The anonymous nature of the call-in radio show creates a confessional atmosphere. To “reinforce the general conscience of the listening audience,” she asks, “’Would you want this act open to public scrutiny?’ if the answer is no, then no amount of rationalization is going to purify it.”
Many callers excuse poor past behaviour by claiming that they acted “out of character.” Dr. Laura has no time for such sentiment. “What you do is who you are.
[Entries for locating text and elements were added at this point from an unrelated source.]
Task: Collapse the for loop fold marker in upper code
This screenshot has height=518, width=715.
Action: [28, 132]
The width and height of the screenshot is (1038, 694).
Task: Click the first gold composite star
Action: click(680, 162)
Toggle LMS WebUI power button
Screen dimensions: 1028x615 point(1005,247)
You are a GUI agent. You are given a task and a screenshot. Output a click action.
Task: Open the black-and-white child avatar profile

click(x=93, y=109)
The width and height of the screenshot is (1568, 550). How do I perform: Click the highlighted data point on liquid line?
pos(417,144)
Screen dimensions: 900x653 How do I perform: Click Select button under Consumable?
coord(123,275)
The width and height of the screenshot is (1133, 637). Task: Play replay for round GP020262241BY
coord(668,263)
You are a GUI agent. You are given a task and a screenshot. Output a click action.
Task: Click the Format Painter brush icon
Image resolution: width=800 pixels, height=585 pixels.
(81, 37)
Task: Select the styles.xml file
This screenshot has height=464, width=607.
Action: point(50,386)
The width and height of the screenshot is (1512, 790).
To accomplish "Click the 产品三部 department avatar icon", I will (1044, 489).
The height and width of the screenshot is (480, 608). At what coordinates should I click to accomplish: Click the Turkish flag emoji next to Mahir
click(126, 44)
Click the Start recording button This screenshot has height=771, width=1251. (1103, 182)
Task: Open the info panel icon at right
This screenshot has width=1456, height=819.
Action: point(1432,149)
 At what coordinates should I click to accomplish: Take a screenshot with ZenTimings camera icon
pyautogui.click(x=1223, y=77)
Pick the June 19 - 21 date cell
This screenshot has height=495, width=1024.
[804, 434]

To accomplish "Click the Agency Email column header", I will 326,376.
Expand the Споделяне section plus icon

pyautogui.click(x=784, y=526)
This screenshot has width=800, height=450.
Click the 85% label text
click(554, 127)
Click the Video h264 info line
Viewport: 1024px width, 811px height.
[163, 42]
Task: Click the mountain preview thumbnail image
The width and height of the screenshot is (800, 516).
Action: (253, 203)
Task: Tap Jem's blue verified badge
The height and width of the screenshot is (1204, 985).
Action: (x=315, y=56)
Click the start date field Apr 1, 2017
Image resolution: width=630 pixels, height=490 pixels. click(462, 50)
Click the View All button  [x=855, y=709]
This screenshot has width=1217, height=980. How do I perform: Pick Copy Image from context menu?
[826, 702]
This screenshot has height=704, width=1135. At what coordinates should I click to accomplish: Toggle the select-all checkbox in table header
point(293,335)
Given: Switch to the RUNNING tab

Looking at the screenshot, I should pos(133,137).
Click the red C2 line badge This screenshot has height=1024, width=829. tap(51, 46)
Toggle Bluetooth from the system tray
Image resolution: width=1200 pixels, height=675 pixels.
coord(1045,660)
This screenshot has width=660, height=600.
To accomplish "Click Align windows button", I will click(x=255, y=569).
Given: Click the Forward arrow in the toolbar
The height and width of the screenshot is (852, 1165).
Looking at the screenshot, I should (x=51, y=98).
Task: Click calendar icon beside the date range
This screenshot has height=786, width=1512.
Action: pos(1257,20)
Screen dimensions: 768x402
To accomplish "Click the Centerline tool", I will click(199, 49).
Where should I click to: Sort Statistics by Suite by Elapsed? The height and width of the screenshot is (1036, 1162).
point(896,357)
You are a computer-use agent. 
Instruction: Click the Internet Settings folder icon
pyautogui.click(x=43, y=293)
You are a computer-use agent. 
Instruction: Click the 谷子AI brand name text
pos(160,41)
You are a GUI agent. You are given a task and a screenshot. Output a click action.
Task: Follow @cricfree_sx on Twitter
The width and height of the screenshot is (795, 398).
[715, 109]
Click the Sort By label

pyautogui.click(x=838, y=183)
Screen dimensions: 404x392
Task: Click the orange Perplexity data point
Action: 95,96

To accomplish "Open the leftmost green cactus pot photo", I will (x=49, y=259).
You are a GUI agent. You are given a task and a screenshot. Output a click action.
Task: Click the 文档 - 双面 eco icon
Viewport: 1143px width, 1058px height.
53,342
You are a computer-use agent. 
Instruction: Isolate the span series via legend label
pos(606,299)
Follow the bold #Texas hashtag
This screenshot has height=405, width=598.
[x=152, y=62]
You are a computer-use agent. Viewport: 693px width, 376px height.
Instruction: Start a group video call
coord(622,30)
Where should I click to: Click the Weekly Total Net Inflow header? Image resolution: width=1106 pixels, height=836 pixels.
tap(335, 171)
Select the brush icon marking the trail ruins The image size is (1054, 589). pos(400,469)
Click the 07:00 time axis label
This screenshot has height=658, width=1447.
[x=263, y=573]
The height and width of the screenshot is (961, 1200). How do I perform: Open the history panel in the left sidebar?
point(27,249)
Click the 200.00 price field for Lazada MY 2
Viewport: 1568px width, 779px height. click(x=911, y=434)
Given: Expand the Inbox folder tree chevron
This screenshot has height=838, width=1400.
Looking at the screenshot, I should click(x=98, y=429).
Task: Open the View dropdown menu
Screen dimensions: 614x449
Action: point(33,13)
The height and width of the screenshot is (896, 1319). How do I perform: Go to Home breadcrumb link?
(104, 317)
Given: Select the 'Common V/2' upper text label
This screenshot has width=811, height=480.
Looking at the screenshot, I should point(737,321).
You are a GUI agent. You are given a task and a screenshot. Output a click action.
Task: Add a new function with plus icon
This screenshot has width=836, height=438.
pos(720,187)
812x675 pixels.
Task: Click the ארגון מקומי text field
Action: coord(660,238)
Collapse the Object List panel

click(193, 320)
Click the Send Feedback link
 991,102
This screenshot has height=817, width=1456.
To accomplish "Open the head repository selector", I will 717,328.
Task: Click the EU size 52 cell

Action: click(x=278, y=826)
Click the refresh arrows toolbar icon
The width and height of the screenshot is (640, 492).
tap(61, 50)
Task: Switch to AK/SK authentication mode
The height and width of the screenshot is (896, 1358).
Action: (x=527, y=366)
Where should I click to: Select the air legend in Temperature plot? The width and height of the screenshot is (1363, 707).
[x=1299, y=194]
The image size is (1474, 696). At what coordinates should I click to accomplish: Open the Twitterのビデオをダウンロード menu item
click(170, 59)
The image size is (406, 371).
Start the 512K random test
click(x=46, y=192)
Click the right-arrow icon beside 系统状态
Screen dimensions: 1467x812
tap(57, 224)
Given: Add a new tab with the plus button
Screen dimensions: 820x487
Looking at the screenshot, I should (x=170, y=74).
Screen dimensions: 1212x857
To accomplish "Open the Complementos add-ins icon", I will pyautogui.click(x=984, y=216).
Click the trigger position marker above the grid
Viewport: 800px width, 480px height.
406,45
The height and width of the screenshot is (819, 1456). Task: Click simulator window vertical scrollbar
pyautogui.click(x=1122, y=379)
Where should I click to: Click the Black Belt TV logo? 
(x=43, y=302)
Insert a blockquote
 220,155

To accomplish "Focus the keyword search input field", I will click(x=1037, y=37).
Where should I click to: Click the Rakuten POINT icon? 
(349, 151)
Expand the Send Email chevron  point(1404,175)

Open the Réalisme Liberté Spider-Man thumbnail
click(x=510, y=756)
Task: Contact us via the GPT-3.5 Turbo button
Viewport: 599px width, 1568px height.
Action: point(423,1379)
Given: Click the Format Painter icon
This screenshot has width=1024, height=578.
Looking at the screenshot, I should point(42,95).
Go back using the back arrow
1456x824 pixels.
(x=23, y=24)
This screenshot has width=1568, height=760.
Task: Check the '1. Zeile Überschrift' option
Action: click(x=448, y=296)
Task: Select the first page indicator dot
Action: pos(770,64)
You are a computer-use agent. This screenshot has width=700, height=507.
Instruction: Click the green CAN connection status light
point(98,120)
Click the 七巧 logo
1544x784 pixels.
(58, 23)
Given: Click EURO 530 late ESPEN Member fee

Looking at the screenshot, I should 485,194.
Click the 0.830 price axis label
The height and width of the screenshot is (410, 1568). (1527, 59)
What you choose to do under difficult conditions speaks to who you are, more than what you do in so-called normal times.”
After almost 20 years of call-in radio, she feels too many people want to “feel good rather than do good.” Says Dr. Laura, “Choosing between an act of convenience and an act of conviction defines your character.”
For Schlessinger, religious traditions with their rules and values act as “bridges to carry us over the temptations of life.”
Even though a therapist herself, Dr. Laura writes, “Going to therapy is sometimes used to go into hiding from action. In therapy you talk. This is an extremely useful tool in its place, but talk without appropriate action is strictly a pacifier.
“Call me a heretic, but I believe that even with bad stuff in your past… you have choices. You need to activate your courage and move on. Of course, the typical argument is, ‘How dare you blame the victim for their unhappiness?’ I think there is a big difference between blaming the victim for the action of others and trying to get across the fact that perception, adaptation, and action are in their power right now.”
She advises people who are desperate for a relationship not to get intimately involved with someone who already has a bad track record. It takes courage and character as well as conscience to go to alone, until people can find someone better. “Being wanted for the wrong reasons is no blessing and certainly no compliment… Giving up your values to hold on to somebody is truly a sin against the self.
“The choice others make in their behaviour is not within your control. However, the people who choose to befriend and the behaviours you choose to tolerate are a measure and reflection of you and of your character.”
Premarital and extramarital sex is out with Dr. Laura. Nor does she consider kids “ being pointed towards the condom dispensing center any direction about morals.”
No divorce
Dr. Laura has no time for parents who abandon their children, whether to abortion, full-time day-care or to another relationship. “You don’t quit on kids. There must be no divorce between parent and child. Often the ideal (of a two- parent family and parental care of children) is possible, it just is not valued.”
The book reveals little of Schlessinger’s own life. A member of the Jewish faith, Schlessinger’s own life. A member of the Jewish faith, Schlessinger is 48 and the married mother of one child. She shares only a couple of her personal dilemmas and instead focuses on those of her callers.
Like Dr. Laura, we need to know how to translate our ethics and values into a language that will be heard by our culture. We also need to speak to our own souls when we are tempted to trade in character, courage or conscience for the quick fix of self-gratification or self-delusion.
Dr. Laura is a bracing tonic and a smart talker who practices tough love. It is obvious from her listeners’ letters that she has changed many lives.
How Could You DO That? was in the best sellers list for the first half of 1996. It is an easy and invigorating read. For more Schlessinger, try her first book with a title only a woman could get away with these days: Ten Stupid Things Women Do to Mess up Their Lives.